Boston, MA 06/02/2014 (wallstreetpr) – Hewlett-Packard Company (NYSE:HPQ) will be losing opportunity to develop new products with Beats Electronics shortly after Apple Inc. (NASDAQ:AAPL) makes the $3 billion acquisition.
The technology company which started off with personal computers and printers, has had difficult times advancing with the evolving market when focus shifted to cloud computing and mobile devices. HP has failed to adopt the changing trends and has been struggling with the launch and increasing popularity of Smartphone. The company has however been working with Dr. Dre’s Beats Electronics since 2011, developing and selling new audio products.
Beats And iTunes
Apple has recently announced its plan to acquire Beats Electronics and Beats Music, which the iPhone manufacturer expects to complete the $3 billion acquisition by the end of 2014. HP will, however, still continue to sell its products until next year. Hewlett-Packard Company (NYSE:HPQ) also enjoys the rights to continue developing new products with the American producer for the rest of 2014. In fact, the company has announced launching a new lineup of products which will be infused aggressively with Beats Audio experience. HP aims to launch this new series of products by the end of 2014.

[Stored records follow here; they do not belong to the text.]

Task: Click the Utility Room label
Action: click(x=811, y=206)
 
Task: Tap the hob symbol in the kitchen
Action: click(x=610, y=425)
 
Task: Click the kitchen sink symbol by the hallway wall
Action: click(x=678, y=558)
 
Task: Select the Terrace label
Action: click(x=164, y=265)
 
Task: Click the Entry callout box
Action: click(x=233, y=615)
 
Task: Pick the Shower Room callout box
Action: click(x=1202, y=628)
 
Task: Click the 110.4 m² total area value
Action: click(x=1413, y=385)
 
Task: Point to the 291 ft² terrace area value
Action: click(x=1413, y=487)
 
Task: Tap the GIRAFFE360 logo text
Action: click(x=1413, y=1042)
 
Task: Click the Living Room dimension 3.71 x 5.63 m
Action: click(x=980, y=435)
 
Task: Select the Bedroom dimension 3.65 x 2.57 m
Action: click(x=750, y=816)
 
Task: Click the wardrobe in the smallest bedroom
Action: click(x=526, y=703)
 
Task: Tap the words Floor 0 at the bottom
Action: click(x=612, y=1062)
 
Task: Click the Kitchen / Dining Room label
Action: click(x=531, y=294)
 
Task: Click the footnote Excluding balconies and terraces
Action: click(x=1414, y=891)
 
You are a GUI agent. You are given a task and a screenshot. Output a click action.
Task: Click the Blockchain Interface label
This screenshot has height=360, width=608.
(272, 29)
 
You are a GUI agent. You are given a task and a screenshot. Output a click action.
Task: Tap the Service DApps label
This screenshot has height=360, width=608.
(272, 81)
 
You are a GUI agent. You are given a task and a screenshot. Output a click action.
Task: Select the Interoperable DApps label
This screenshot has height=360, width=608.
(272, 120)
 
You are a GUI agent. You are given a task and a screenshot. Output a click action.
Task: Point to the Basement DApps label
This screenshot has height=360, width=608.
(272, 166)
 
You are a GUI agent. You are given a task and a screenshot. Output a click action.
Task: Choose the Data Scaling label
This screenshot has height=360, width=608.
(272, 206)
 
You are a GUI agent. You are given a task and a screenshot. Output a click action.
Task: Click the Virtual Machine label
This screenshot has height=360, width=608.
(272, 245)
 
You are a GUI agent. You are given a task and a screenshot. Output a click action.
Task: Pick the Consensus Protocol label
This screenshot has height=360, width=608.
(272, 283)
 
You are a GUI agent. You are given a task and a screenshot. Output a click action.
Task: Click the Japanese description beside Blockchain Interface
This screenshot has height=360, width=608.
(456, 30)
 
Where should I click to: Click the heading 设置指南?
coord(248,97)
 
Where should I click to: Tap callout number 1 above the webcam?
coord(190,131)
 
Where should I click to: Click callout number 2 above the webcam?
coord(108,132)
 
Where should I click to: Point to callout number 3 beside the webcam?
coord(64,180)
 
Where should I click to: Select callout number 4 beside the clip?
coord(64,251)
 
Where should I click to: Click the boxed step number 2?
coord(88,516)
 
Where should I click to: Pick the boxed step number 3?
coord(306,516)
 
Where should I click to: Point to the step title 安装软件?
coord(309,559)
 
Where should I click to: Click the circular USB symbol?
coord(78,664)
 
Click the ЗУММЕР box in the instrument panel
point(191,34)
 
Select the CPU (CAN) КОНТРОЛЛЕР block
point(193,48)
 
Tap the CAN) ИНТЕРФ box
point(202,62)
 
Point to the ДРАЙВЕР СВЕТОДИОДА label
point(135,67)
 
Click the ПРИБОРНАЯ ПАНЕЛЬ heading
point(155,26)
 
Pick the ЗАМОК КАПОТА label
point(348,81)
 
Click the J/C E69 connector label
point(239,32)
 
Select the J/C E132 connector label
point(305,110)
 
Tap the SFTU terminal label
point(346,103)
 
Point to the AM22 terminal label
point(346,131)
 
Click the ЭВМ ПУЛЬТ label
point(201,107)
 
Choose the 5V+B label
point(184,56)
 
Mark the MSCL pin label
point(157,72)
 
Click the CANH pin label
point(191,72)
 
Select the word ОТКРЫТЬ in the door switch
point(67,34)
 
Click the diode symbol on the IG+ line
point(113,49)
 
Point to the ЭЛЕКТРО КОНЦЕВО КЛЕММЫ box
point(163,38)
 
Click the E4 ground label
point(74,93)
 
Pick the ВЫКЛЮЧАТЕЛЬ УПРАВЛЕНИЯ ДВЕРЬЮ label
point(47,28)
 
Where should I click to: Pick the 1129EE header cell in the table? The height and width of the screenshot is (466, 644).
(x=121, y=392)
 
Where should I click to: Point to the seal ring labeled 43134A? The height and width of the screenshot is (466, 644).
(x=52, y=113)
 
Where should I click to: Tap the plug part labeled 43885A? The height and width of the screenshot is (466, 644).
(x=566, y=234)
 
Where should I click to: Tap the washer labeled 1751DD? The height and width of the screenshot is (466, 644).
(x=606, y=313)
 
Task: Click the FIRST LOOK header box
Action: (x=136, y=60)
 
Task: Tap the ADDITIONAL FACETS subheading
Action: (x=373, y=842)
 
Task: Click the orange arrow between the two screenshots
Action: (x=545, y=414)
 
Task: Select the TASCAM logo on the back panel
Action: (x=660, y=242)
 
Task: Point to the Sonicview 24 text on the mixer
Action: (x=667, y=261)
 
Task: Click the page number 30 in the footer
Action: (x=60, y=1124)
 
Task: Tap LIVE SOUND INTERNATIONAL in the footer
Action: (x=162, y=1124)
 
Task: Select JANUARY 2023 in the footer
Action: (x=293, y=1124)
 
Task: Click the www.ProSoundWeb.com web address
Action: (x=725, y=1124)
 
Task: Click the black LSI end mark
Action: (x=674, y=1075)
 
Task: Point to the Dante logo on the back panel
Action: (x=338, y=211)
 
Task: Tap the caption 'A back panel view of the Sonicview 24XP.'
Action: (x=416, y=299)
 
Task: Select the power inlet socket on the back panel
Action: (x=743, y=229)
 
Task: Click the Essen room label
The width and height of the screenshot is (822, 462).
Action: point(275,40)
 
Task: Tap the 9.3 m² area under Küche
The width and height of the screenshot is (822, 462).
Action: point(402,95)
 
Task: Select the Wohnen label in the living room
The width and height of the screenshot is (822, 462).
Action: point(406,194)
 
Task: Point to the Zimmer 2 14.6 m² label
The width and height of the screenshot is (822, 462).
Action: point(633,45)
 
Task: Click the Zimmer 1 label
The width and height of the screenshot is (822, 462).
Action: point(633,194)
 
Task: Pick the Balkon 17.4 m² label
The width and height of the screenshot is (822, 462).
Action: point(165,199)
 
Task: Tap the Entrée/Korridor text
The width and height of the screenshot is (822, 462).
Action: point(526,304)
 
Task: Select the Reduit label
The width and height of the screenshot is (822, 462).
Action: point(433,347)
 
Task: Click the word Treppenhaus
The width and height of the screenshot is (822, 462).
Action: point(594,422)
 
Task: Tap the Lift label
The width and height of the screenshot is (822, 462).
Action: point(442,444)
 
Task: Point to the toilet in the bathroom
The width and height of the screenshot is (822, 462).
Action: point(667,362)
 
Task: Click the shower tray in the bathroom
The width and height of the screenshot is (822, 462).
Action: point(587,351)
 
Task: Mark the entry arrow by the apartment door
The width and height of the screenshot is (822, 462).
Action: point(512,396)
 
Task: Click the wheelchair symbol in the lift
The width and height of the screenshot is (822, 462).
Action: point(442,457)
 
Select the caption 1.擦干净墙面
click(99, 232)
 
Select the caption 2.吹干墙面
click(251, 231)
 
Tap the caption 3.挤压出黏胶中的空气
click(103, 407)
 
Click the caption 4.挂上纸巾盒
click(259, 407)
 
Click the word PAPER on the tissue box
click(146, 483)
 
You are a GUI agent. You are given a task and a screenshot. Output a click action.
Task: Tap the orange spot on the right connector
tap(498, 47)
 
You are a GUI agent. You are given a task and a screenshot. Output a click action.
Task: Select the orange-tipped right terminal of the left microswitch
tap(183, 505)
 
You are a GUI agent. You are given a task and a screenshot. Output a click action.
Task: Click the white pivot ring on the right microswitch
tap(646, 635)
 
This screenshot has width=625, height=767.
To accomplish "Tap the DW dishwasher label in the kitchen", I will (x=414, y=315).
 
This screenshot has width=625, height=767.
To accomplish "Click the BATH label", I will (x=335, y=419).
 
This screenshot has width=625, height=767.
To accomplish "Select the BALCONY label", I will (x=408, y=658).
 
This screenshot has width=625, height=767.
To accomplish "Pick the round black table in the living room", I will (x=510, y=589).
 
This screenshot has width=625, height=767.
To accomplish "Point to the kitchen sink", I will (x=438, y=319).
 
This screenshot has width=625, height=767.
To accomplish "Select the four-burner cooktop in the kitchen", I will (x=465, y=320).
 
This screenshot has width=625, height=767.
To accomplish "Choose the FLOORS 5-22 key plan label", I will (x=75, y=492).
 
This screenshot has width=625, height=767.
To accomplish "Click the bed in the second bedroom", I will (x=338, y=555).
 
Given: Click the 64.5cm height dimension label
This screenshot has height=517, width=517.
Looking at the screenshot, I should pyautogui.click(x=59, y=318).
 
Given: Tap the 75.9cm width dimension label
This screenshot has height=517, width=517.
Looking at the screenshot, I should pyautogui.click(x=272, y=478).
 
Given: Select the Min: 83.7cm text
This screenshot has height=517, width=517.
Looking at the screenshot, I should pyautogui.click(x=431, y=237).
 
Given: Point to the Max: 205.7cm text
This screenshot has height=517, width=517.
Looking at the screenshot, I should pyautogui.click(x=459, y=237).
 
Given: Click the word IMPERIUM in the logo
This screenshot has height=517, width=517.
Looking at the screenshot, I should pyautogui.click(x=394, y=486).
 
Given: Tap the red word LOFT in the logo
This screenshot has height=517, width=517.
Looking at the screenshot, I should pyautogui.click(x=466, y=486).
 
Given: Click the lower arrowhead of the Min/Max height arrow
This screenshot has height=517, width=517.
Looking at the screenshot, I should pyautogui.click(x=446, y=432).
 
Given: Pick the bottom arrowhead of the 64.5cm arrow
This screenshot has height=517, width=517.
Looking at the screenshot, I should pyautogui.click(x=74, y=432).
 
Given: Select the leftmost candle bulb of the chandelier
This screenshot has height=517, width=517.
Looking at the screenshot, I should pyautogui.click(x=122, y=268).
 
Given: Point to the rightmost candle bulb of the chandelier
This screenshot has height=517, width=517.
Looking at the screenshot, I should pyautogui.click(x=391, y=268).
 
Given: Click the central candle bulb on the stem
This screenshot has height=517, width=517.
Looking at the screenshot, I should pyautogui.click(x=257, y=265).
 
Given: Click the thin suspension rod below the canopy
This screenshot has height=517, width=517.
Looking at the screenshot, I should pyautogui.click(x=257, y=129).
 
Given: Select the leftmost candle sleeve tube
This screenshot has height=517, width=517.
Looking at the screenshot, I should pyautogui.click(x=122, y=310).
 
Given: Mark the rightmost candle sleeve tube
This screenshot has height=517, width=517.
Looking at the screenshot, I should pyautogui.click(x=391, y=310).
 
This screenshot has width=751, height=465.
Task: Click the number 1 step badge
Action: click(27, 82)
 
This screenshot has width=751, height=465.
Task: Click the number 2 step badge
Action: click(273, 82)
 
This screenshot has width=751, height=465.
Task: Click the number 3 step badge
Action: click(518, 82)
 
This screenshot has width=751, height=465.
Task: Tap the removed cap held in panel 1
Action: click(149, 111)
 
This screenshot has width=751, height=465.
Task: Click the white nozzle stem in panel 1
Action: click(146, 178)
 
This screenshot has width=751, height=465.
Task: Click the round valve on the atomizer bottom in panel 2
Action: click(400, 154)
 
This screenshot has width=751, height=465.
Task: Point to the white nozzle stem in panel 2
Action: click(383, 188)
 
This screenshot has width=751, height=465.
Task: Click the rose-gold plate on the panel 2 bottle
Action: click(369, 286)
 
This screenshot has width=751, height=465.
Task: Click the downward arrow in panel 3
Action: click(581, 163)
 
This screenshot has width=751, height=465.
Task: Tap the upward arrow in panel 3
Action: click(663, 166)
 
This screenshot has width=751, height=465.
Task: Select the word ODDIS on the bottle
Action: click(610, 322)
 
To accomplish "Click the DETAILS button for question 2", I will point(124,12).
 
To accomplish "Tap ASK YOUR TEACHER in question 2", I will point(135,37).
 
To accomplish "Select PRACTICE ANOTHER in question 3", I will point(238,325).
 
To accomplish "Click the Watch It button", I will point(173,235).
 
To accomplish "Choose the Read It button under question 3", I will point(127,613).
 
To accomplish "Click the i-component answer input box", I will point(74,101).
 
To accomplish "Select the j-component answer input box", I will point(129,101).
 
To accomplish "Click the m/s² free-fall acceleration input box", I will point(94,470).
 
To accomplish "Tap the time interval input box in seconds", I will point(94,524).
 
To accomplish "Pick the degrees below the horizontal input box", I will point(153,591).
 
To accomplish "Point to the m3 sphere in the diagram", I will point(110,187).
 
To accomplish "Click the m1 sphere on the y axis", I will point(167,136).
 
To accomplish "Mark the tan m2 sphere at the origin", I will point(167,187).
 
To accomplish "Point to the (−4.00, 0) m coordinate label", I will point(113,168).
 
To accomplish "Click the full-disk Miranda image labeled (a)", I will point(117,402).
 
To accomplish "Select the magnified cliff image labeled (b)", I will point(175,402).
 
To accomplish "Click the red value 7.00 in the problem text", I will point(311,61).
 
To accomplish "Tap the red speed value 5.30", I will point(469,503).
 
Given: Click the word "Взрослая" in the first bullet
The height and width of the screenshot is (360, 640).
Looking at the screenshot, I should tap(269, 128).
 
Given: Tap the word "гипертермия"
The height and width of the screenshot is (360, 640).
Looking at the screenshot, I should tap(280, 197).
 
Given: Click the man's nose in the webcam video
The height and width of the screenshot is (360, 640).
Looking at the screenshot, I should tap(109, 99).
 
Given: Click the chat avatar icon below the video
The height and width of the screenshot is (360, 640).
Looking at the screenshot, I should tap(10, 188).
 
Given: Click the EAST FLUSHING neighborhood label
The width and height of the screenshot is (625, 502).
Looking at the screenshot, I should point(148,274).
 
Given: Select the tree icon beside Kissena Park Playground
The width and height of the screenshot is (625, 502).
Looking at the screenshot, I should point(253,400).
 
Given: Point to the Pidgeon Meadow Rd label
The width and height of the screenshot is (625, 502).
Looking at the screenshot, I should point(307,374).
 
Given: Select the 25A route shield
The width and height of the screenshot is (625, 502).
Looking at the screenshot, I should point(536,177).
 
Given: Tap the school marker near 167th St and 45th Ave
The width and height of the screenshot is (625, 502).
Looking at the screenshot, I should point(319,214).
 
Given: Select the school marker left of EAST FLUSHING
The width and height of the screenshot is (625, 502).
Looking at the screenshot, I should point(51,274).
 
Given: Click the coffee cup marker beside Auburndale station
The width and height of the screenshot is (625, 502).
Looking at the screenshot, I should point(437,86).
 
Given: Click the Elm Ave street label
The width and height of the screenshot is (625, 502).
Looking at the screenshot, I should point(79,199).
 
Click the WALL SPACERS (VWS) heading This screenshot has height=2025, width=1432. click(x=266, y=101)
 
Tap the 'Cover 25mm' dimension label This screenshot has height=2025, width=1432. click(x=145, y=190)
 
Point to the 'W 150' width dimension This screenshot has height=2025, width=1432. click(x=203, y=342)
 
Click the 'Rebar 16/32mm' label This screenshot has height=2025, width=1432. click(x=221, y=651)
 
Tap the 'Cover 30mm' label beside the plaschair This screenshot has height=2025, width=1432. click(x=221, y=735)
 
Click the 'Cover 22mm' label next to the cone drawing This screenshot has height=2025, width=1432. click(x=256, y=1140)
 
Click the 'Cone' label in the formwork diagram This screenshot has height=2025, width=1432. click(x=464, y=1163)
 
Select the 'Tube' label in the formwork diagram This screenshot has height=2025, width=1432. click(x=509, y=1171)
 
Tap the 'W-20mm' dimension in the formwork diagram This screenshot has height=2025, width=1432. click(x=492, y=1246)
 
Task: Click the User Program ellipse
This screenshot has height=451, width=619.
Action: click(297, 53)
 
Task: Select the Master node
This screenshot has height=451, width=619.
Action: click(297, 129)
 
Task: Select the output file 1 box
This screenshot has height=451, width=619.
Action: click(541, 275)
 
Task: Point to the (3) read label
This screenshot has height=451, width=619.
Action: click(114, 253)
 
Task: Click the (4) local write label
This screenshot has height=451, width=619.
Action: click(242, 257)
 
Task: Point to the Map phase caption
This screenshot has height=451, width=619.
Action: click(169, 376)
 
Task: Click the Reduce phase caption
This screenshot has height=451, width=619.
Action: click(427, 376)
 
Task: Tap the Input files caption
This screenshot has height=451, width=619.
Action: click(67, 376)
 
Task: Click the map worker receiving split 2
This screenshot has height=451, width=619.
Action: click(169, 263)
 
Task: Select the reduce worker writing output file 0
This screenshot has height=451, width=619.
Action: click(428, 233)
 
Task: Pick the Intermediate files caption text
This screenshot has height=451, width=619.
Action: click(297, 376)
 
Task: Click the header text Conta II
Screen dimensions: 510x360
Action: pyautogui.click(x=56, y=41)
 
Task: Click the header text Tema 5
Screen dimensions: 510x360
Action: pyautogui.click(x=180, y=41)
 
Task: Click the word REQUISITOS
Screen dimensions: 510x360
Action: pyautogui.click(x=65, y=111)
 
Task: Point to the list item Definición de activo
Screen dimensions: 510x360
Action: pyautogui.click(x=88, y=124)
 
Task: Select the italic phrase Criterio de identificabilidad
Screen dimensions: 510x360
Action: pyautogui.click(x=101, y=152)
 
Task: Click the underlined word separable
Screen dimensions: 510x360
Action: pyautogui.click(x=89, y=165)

While HP will have to get busy with brain storming new ways of luring customers and offering them new technology and features with its PCs until 2015, Beats will by the time be integrated with Apple’s line of products. The entire team of Beats, including its co-founders, Dr. Dre and Jimmy Iovine, will supposedly be serving under Eddy Cue, Apple’s iTunes’ chief.
Difficult Times
Hewlett-Packard Company (NYSE:HPQ) is anticipated to face difficult times with this advancement as it is to miss its opportunity with Beats products which were integrated with the as many as 20% of the company’s personal computers. It has also been experiencing declining revenues and had recently revealed that it seeks to lay off as many as 50,000 employees.